MAT Airways was an airline based in Skopje, North Macedonia. Its main base was Skopje "Alexander the Great" Airport.

History
The biggest Serbian tourist agency Kon Tiki Travel, Belgrade, and Metropolitan Investment Group, Belgrade, in accordance with Macedonian statutory regulations have established the new air transport company. The airline leased its first aircraft from Aviogenex, however, this plane has been returned to its owner.

Skywings International Airlines, Macedonia’s largest charter airline, was left without an operating license and decided to merge with its rival MAT, with the aim of reducing costs and optimizing operations. As a result, MAT operated 2 aircraft.
In May 2011 Skywings decided to split from MAT, only a month after they merged.
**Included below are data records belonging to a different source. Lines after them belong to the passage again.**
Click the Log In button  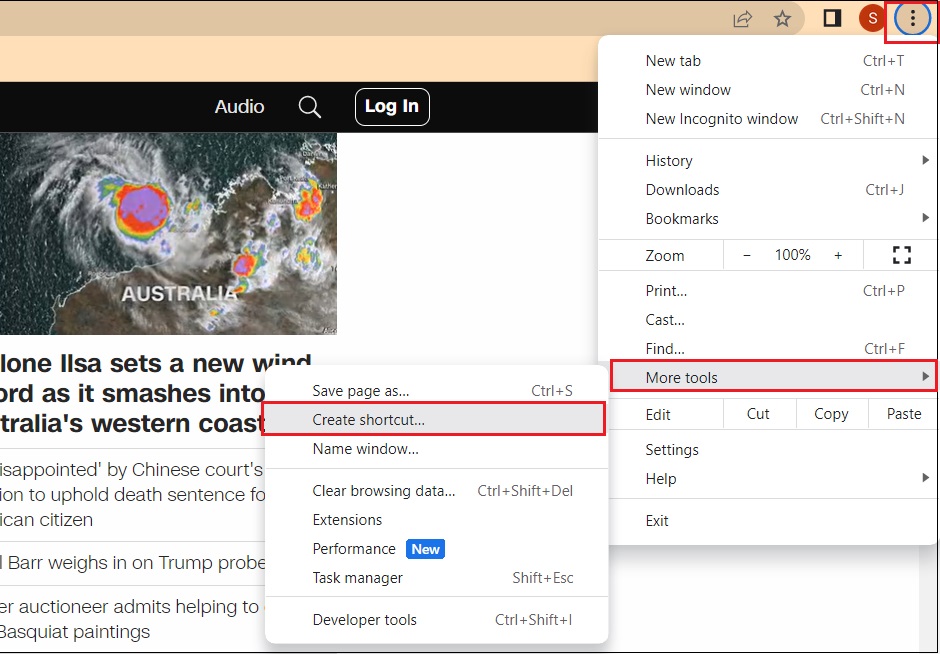pyautogui.click(x=391, y=106)
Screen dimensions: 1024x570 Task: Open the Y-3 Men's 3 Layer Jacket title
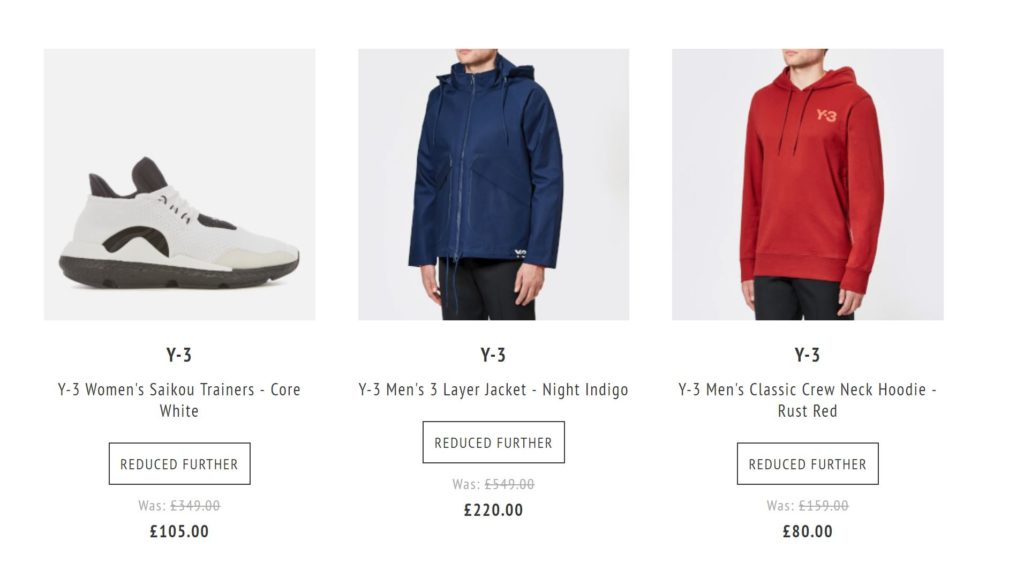(x=493, y=390)
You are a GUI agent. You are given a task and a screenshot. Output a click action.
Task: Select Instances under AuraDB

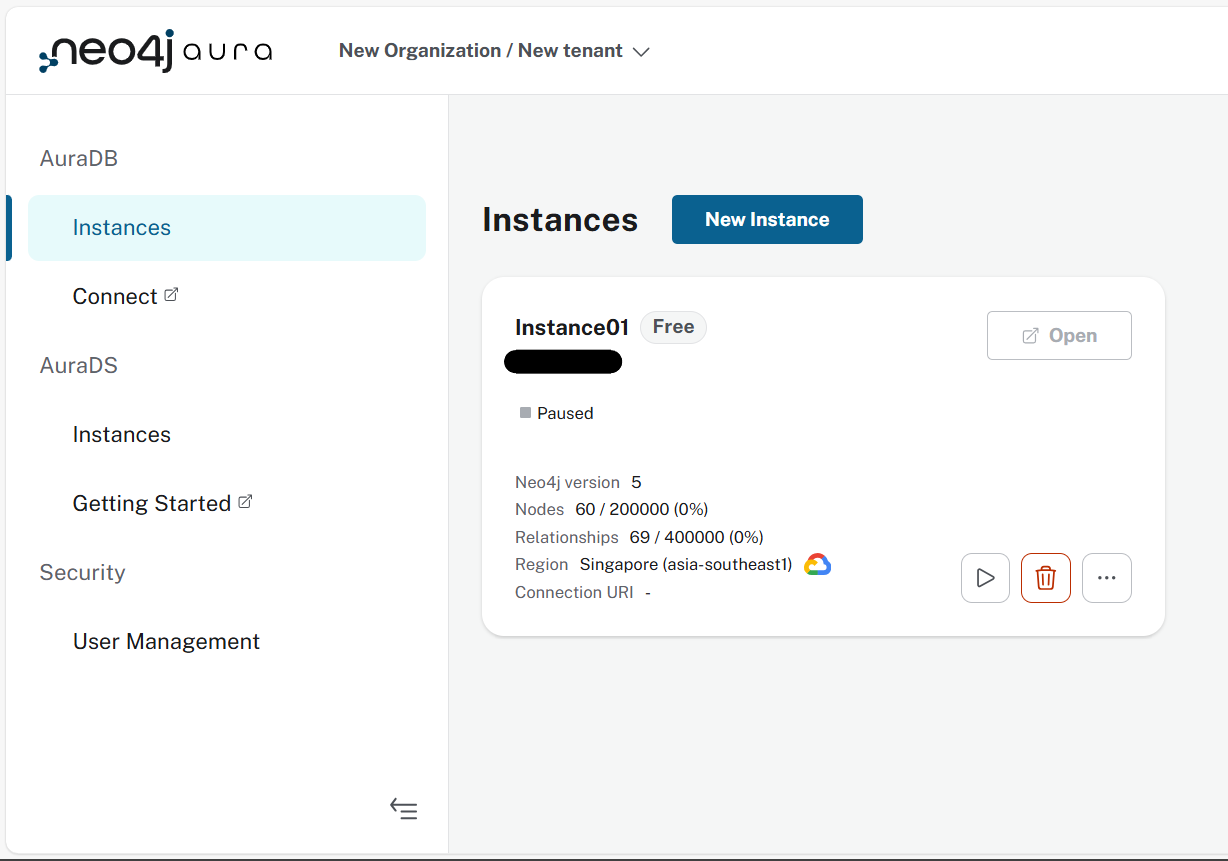(122, 228)
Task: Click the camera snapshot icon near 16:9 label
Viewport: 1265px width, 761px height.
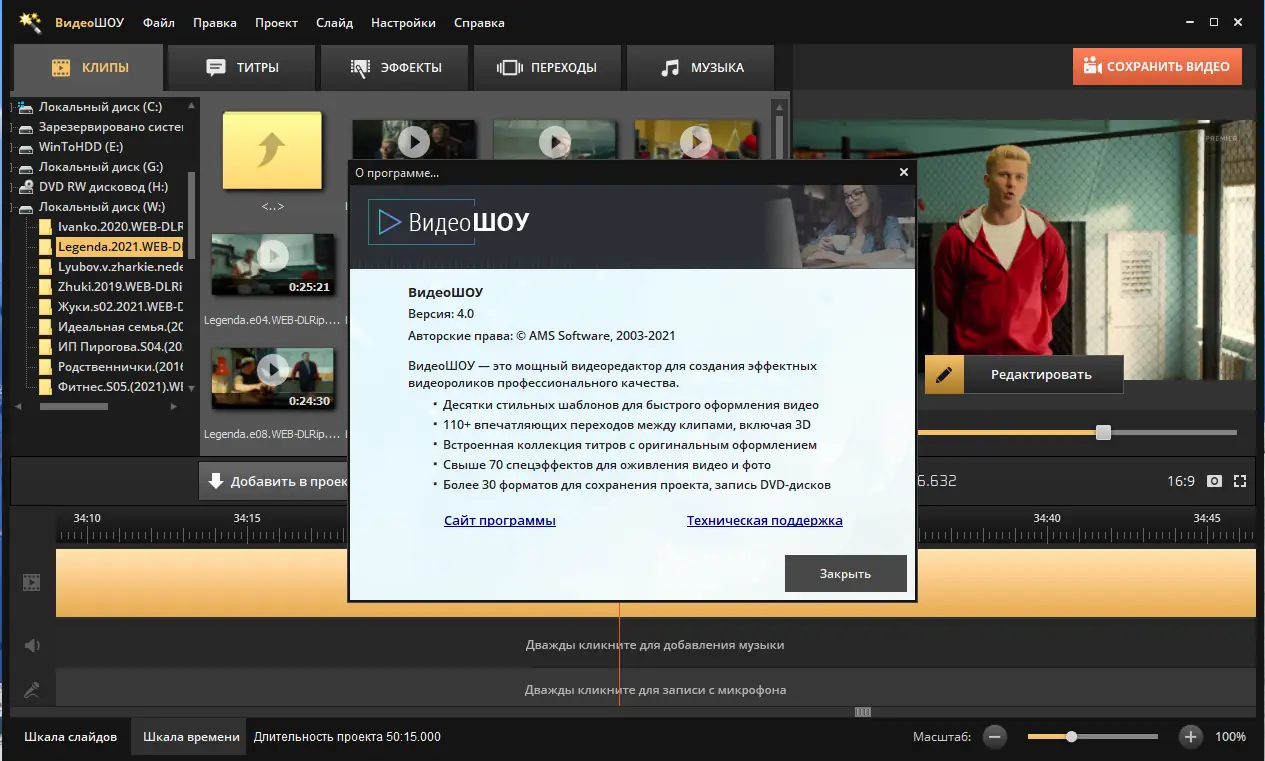Action: (x=1213, y=481)
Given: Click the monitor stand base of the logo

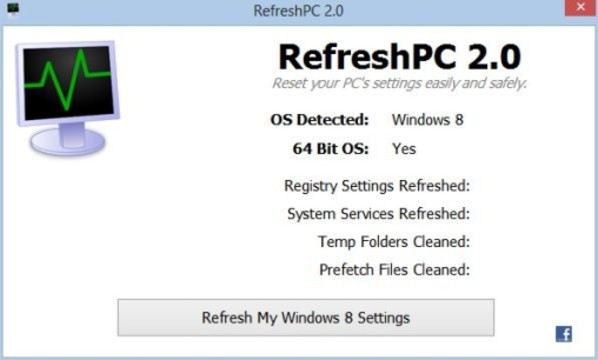Looking at the screenshot, I should (x=68, y=142).
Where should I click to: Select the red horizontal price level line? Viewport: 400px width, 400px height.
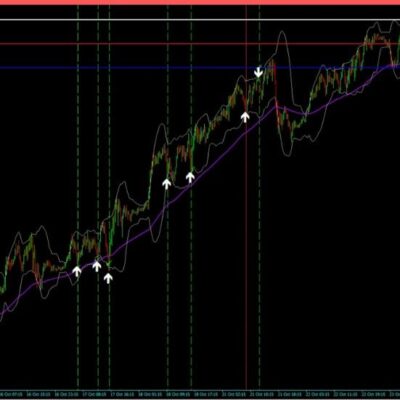(x=200, y=44)

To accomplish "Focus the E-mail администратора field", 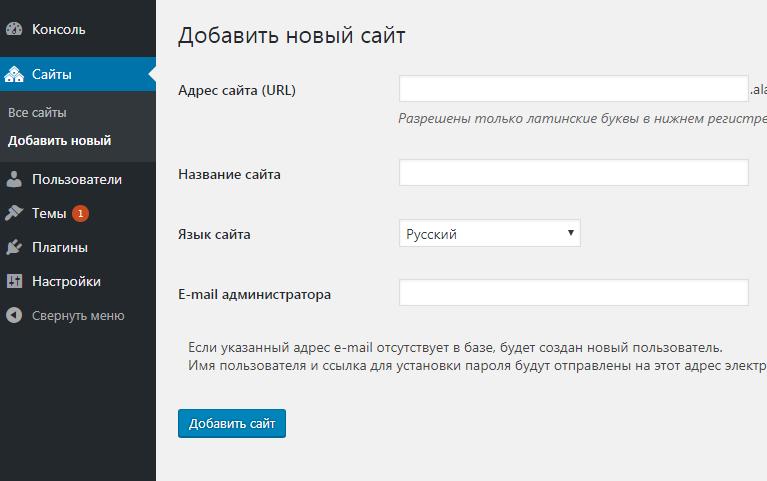I will tap(574, 293).
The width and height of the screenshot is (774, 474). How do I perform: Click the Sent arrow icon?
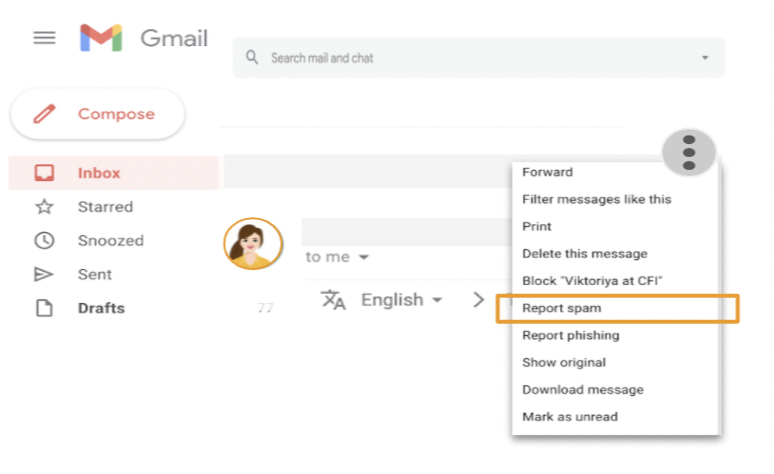[x=43, y=274]
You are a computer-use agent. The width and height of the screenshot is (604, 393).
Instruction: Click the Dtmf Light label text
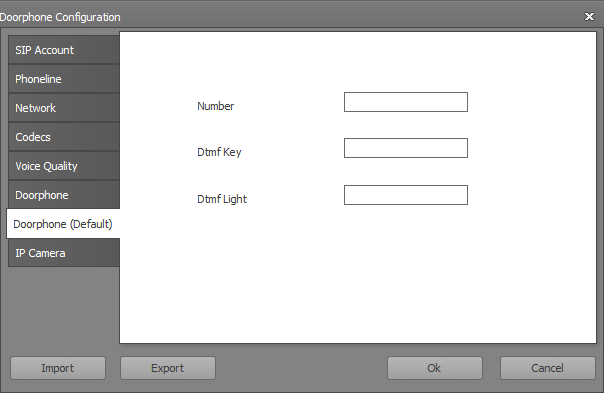(222, 199)
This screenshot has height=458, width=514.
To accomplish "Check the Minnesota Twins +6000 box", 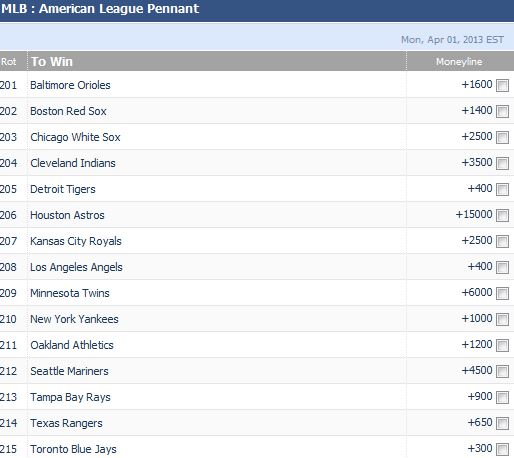I will pos(502,293).
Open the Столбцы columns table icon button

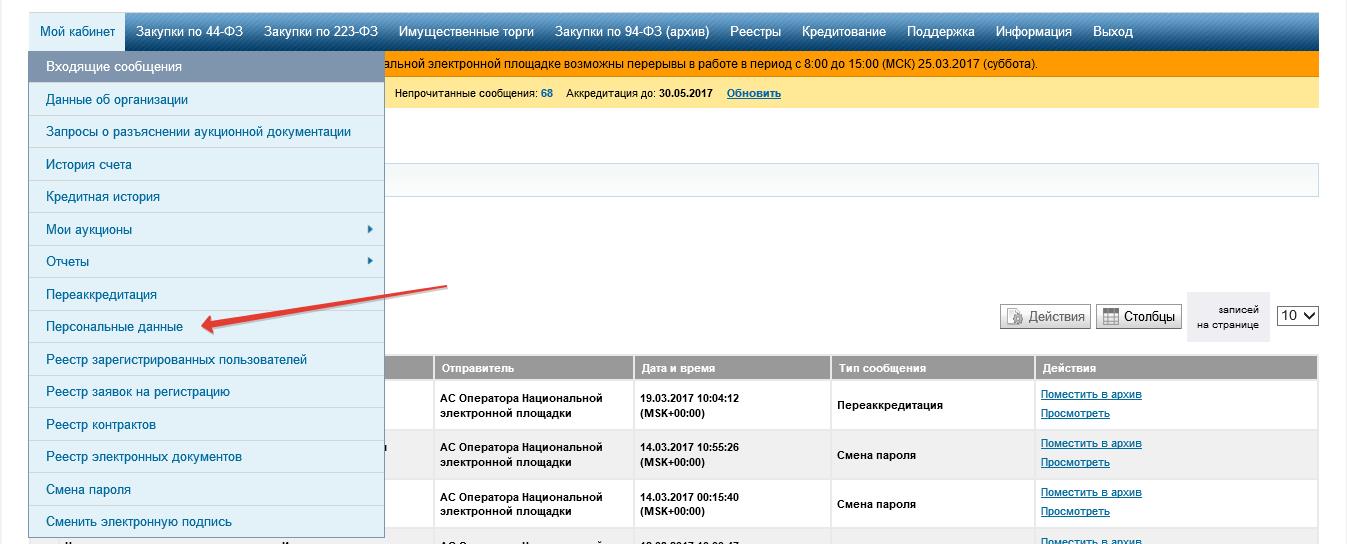tap(1138, 316)
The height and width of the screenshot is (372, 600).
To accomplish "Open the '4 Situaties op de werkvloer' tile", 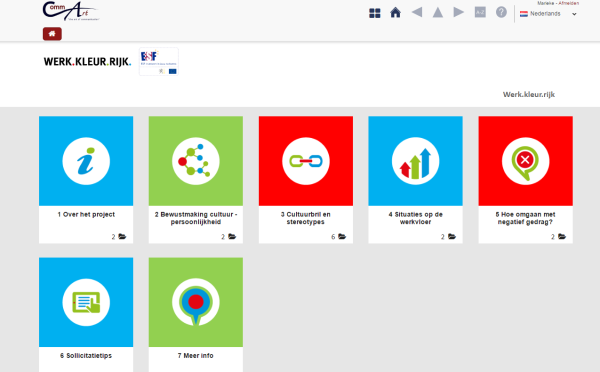I will pos(416,179).
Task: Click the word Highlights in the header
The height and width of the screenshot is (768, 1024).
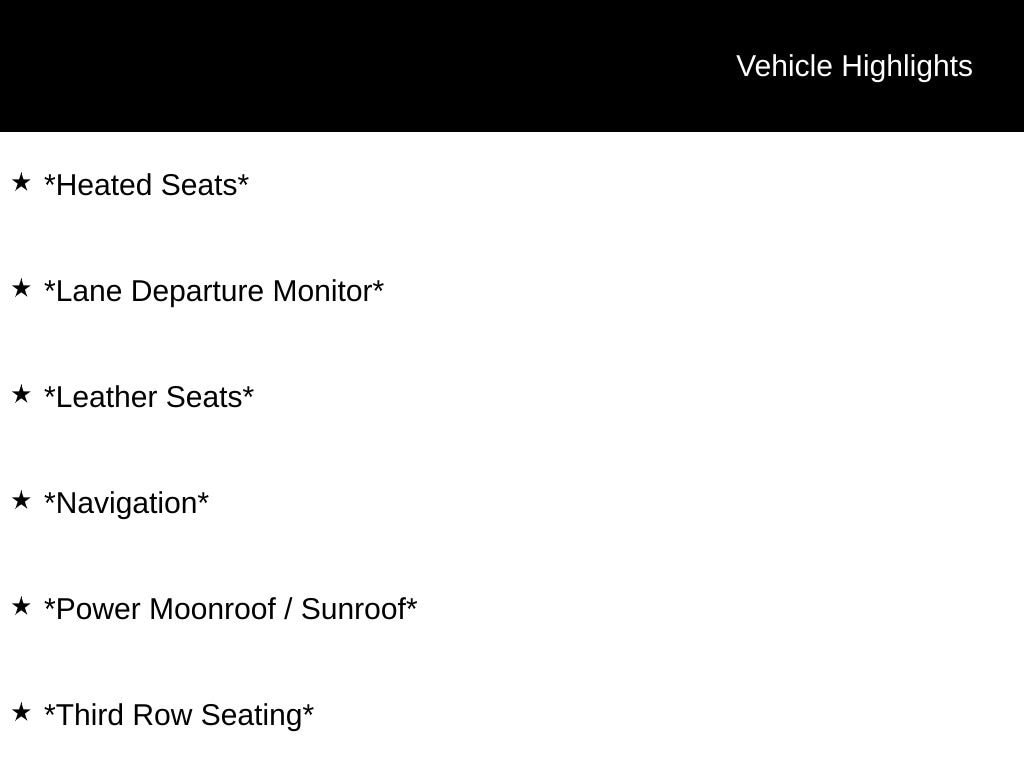Action: 906,66
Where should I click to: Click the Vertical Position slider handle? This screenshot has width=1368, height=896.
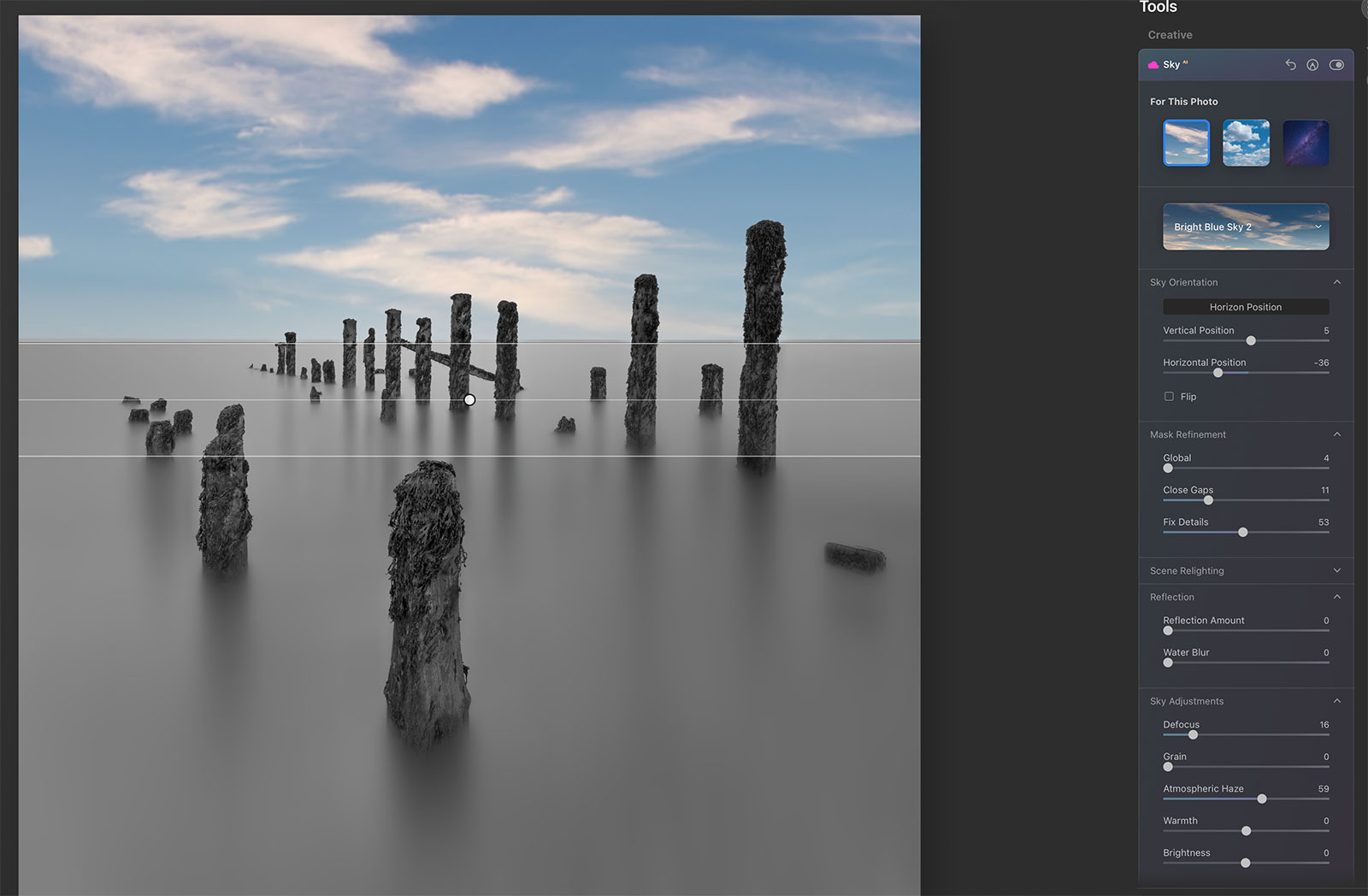1251,341
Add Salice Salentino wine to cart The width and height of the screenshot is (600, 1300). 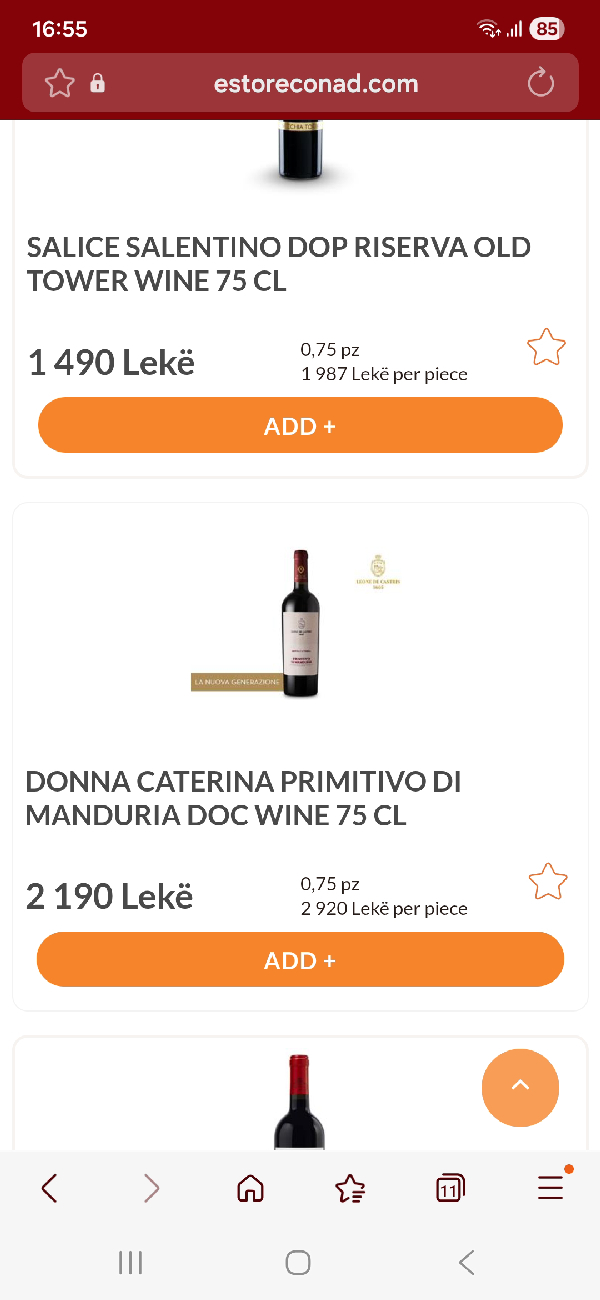[300, 425]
On 4 July 2011, it was announced that MAT Airways has suspended its services. Their only aircraft is currently grounded and it's not announced when they will resume flights.
The Macedonian Civil Aviation Agency says that it did not play a part in MAT’s service suspension and adds that the airline has a permit to operate flights from Skopje and Ohrid to Zurich, Düsseldorf, Berlin, Hamburg, Vienna and Copenhagen until 15 June 2012.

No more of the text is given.